SpaceX CRS-25 Dragon Prepares To Return To Earth With Science On Board (Update)
SpaceX’s 25th commercial resupply mission (SpaceX CRS-25) is scheduled to return home from the International Space Station on August 19. A Dragon spacecraft will splashdown off the coast of Florida carrying samples and hardware from multiple investigations, allowing researchers to continue data collection and analysis on the ground.
Update: At the conclusion of an early morning weather briefing, NASA and SpaceX are postponing the Thursday, Aug. 18, undocking of a SpaceX Dragon cargo resupply spacecraft from the International Space Station due to unfavorable weather conditions, including an elevated chance of precipitation at the splashdown sites. Mission teams now are targeting to undock the uncrewed Dragon spacecraft from the space station at 11:05 a.m. EDT Friday, Aug. 19.
Read more about the equipment and samples making their way back to Earth:
Spacewalk suit analysis
After crew members successfully completed a spacewalk on March 23, 2022, they discovered a thin layer of moisture on the inner surface and on an absorption pad inside European Space Agency (ESA) astronaut Matthias Maurer’s helmet following airlock re-pressurization. With the support of teams on the ground, the crew expedited Maurer’s helmet removal and gathered data. Key components of the spacesuit Maurer used, known as an Extravehicular Mobility Unit, are scheduled to return to the ground on SpaceX CRS-25 for further analysis and to address any possible fixes that may be needed. The crew remains in good health, continuing their activities on the station, and there are no planned U.S operating segment spacewalks in the near future.
Keeping it cool
The Spacesuit Evaporation Rejection Flight Experiment (SERFE), a NASA investigation, returns to Earth for disassembly and inspection of the suit components. SERFE demonstrates and evaluates thermal control technology using water evaporation techniques to maintain appropriate temperatures for the crew and equipment during spacewalks. SERFE also investigates whether microgravity affects performance of the technology and how the technology affects the contamination and corrosion of spacesuit material.
Building radiation biosensors
Samples from the NASA-sponsored BioSentinel ISS Control Experiment (BioSentinel) return to Earth for optical measurements to examine radiation damage accumulated by Saccharomyces cerevisiae cells during their time in space. S. cerevisiae, or budding yeast, is a model organism that shares similar cellular processes with human cells, specifically how they respond to DNA damage caused by ionizing radiation. The experiment aims to develop biosensors that study the effects of radiation on organisms to prepare for long-duration missions in space.
BioSentinel also was chosen to fly aboard the Artemis I mission as a secondary payload. The investigation deploys dry yeast cells stored in microfluidic cards inside a CubeSat into a lunar fly-by trajectory. After the lunar fly-by, scientists rehydrate the microfluidic cards. One set of microfluidic cards is scheduled to activate in the occurrence of a solar particle event. These powerful radiation storms create a significant risk to astronauts on long-duration missions.

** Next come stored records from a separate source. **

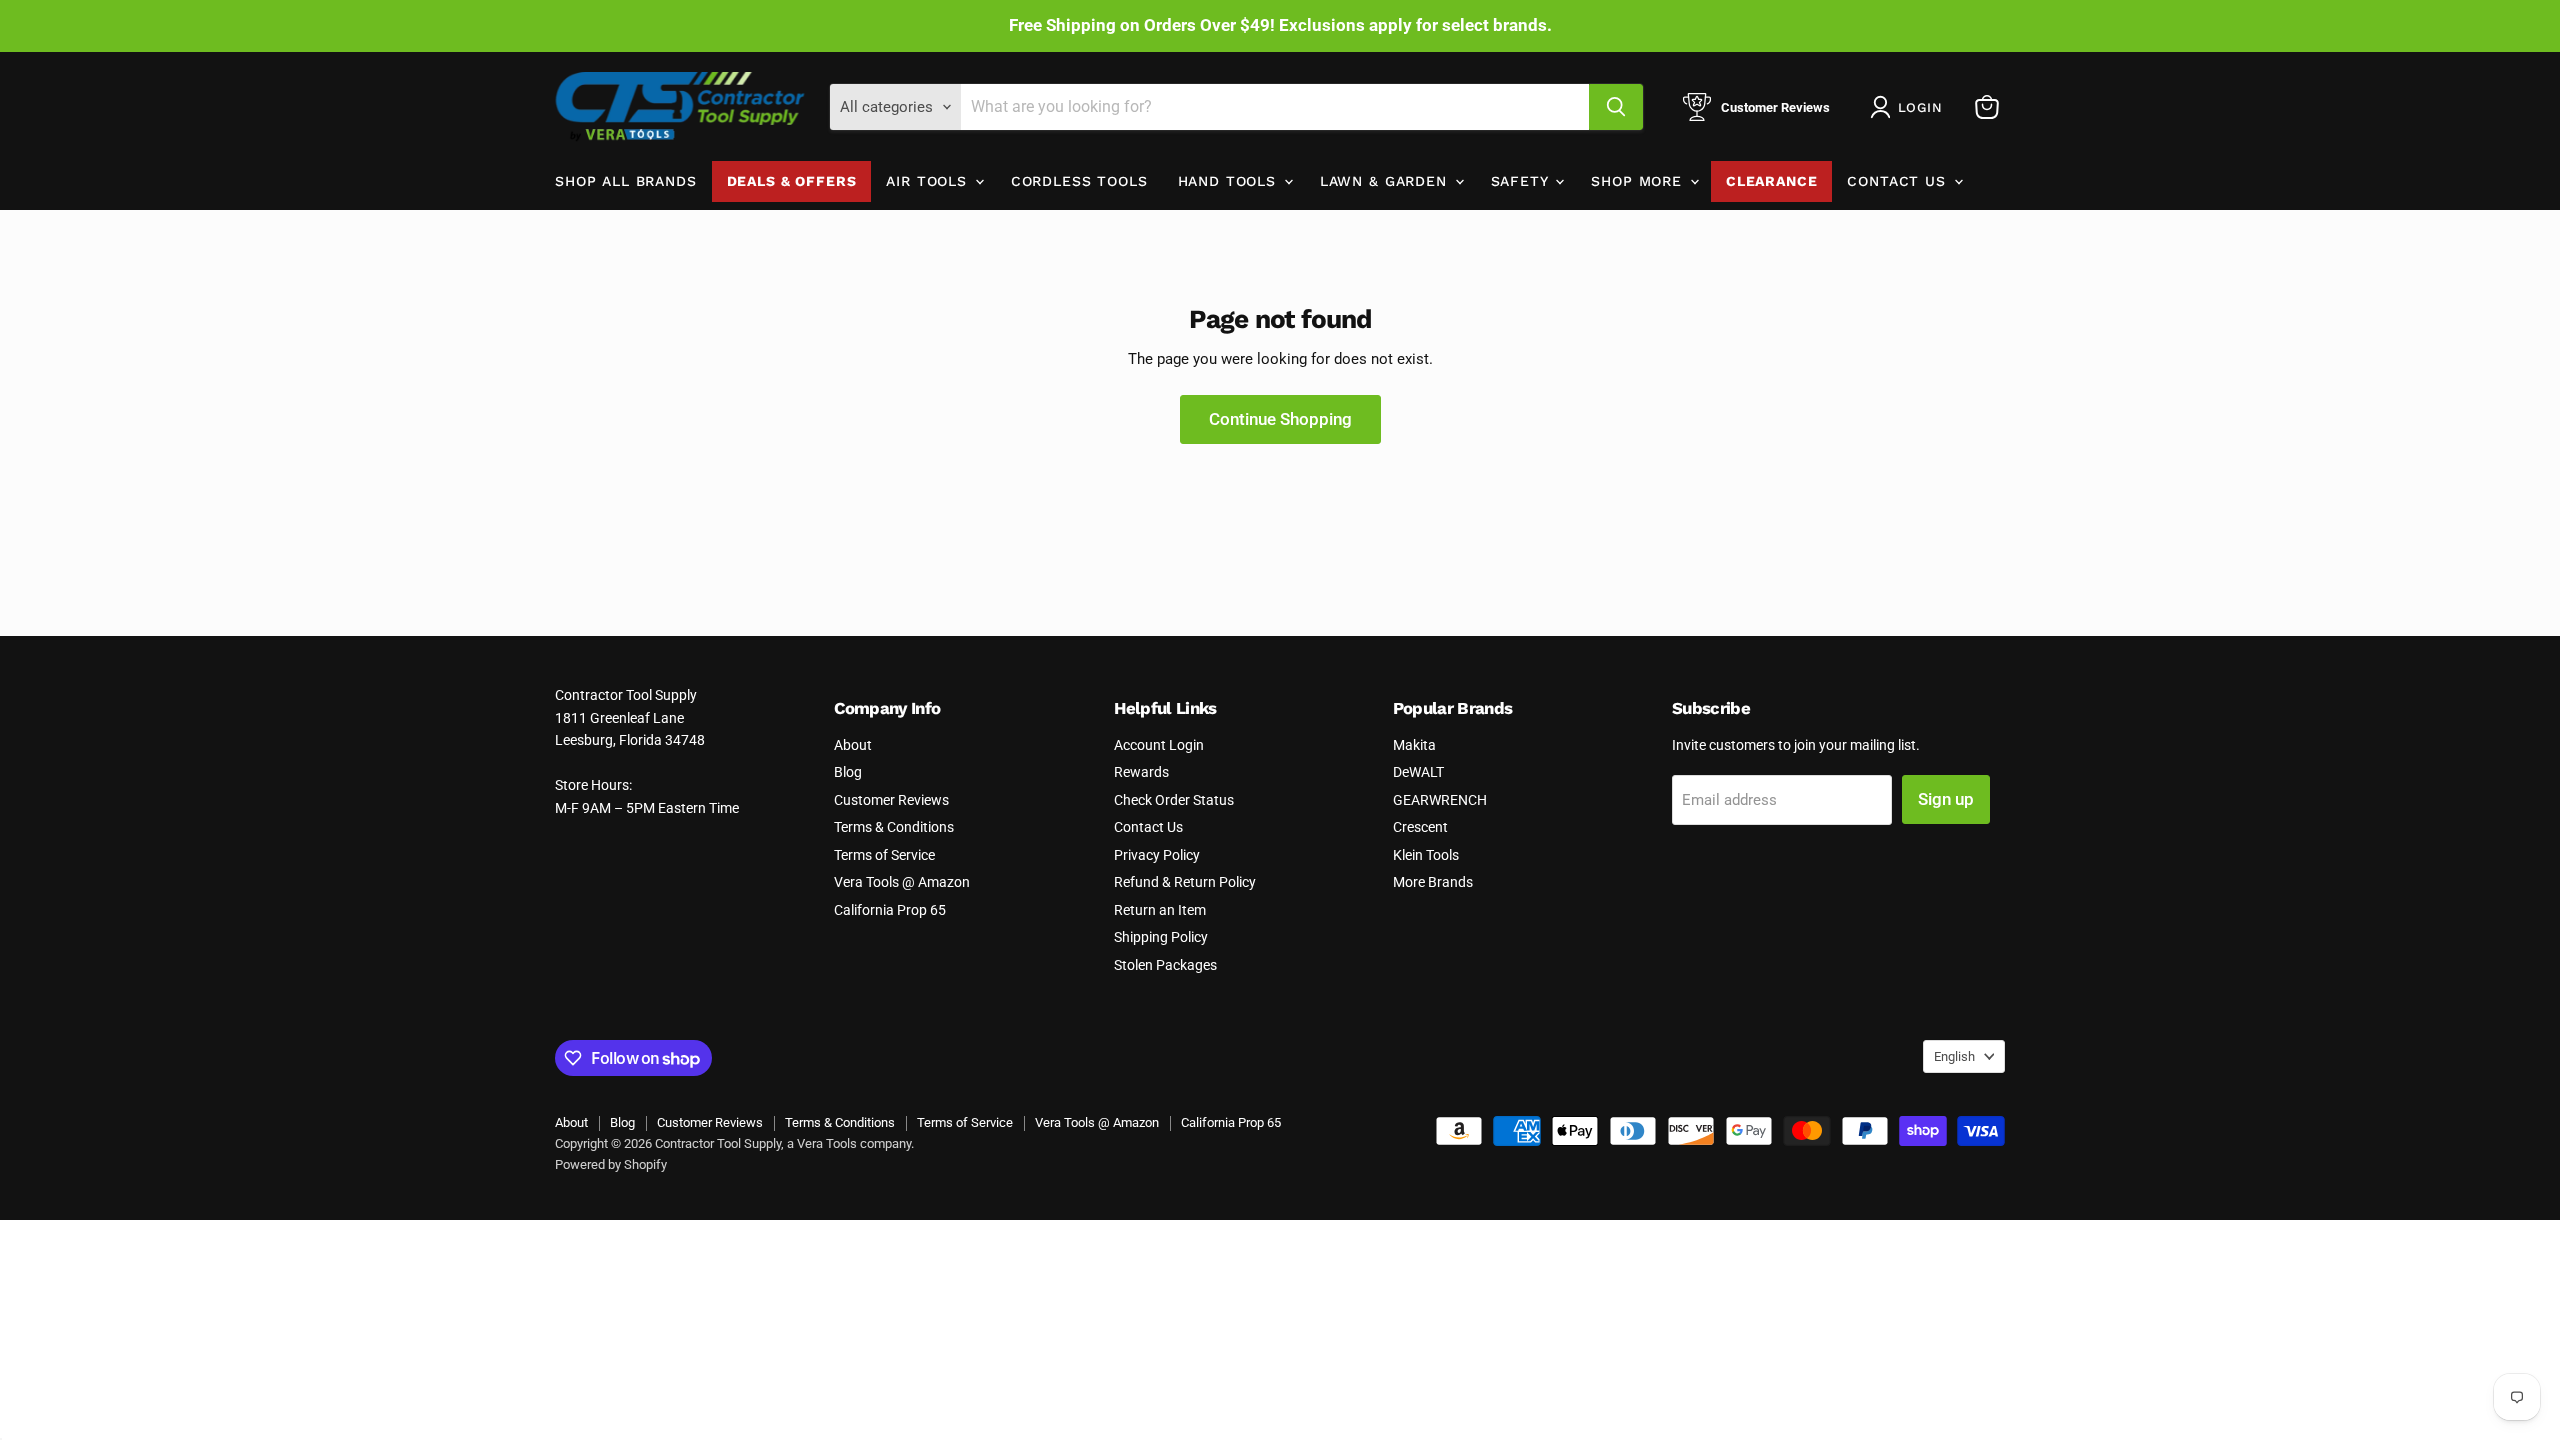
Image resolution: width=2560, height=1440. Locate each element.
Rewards (1141, 772)
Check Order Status (1174, 800)
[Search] (1616, 107)
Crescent (1420, 827)
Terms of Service (884, 855)
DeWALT (1418, 772)
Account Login (1159, 745)
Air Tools (929, 181)
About (853, 745)
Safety (1522, 181)
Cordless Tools (1079, 181)
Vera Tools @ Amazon (902, 882)
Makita (1414, 745)
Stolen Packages (1165, 965)
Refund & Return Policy (1185, 882)
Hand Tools (1230, 181)
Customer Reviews (891, 800)
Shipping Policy (1161, 937)
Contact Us (1899, 181)
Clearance (1772, 181)
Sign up (1946, 799)
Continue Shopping (1280, 419)
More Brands (1433, 882)
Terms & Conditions (894, 827)
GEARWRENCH (1440, 800)
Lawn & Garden (1386, 181)
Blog (848, 772)
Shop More (1639, 181)
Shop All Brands (626, 181)
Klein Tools (1426, 855)
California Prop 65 (890, 910)
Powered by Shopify (611, 1164)
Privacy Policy (1157, 855)
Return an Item (1160, 910)
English (1954, 1056)
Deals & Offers (792, 181)
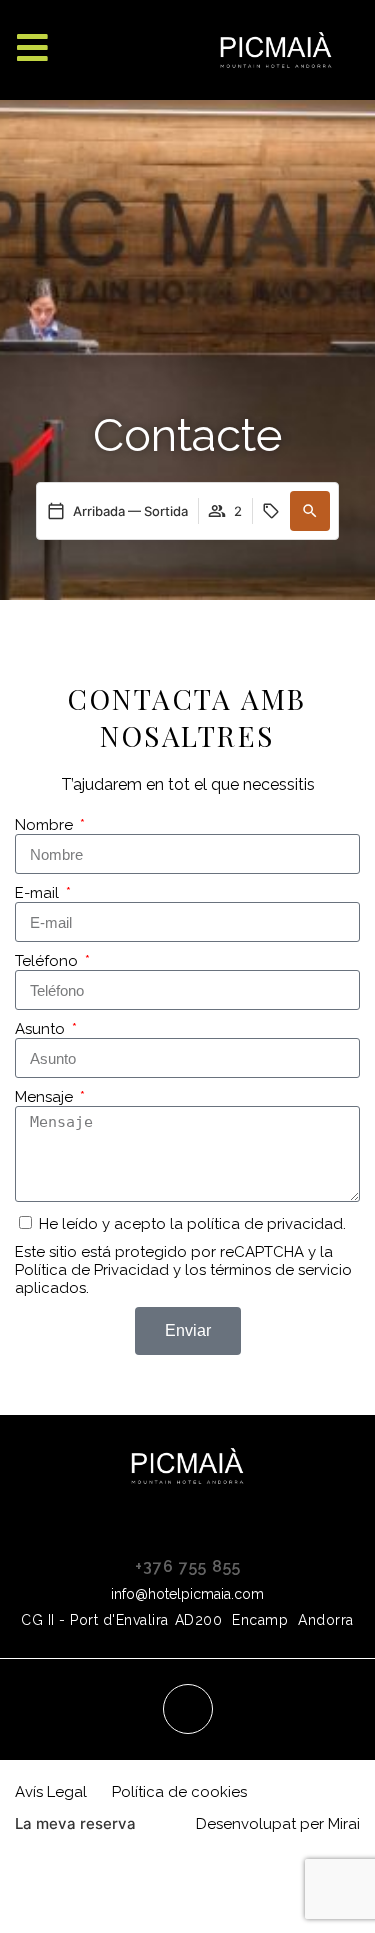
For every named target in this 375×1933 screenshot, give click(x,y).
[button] (310, 511)
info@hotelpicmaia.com (187, 1594)
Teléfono (48, 961)
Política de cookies (179, 1792)
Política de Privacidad (92, 1270)
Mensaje (46, 1097)
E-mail (39, 893)
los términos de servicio (268, 1270)
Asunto (42, 1029)
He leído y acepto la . (192, 1224)
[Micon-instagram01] (188, 1709)
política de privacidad (265, 1224)
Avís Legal (51, 1792)
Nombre (46, 825)
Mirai (344, 1824)
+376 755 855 (188, 1566)
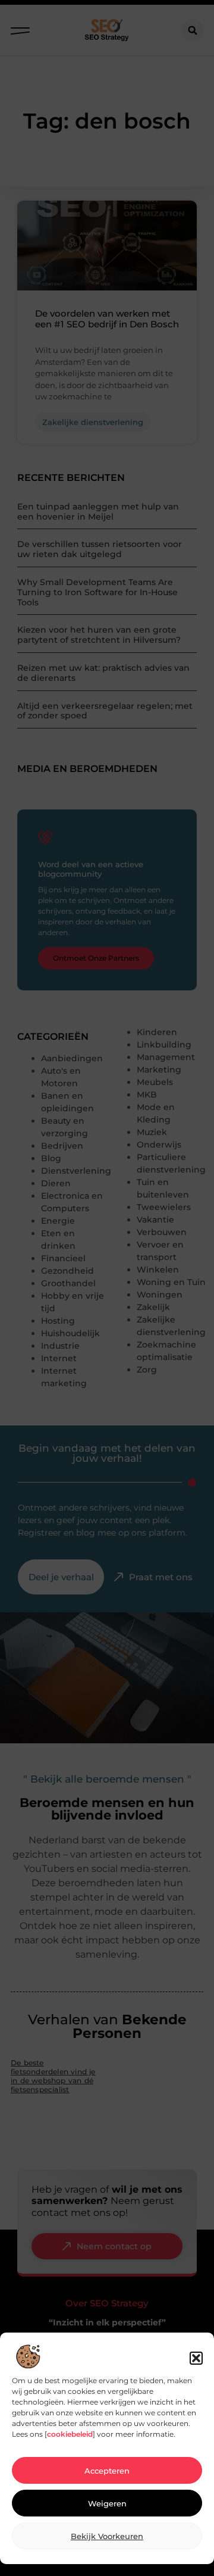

Researchers plan to compare data downlinked from the CubeSat with that from identical payloads aboard the station and on Earth to interpret the effects of space radiation exposure. Results could potentially reduce the risks associated with long-term human exploration.
First-aid of the future
The ESA-sponsored Bioprint FirstAid experiment demonstrates a handheld bioprinter for Earth and space applications. The bioprinter uses additive manufacturing to print viable cells, biomaterials, and biological molecules for possible use in skin reconstruction. Current bioprinting capabilities require large machinery and a long timeline. The handheld bioprinter aspires to use bio-inks containing the patient’s skin cells to cover a wound and accelerate healing. The technology could mitigate risks and treat injuries in case of an emergency on long-duration missions. On Earth, the bioprinter could act as a custom wound patch, allowing safe regenerative and personalized therapy. Samples are returning home aboard the Dragon capsule for comparison to samples printed on Earth.
Space’s impact on materials
The Materials International Space Station Experiment-15-NASA (MISSE-15-NASA) experiment examines how the low-Earth orbit environment affects new materials and components. Sponsored by the ISS National Lab, MISSE includes a series of tests experimenting with new materials and material configurations, including geopolymer lunar concrete, spacecraft materials, fiberglass composites, thin-film solar cells, wearable radiation protection materials, and more. Experiment hardware is returning to Earth for detailed analysis. Results could have applications for uses both in the harsh environments of space and on Earth.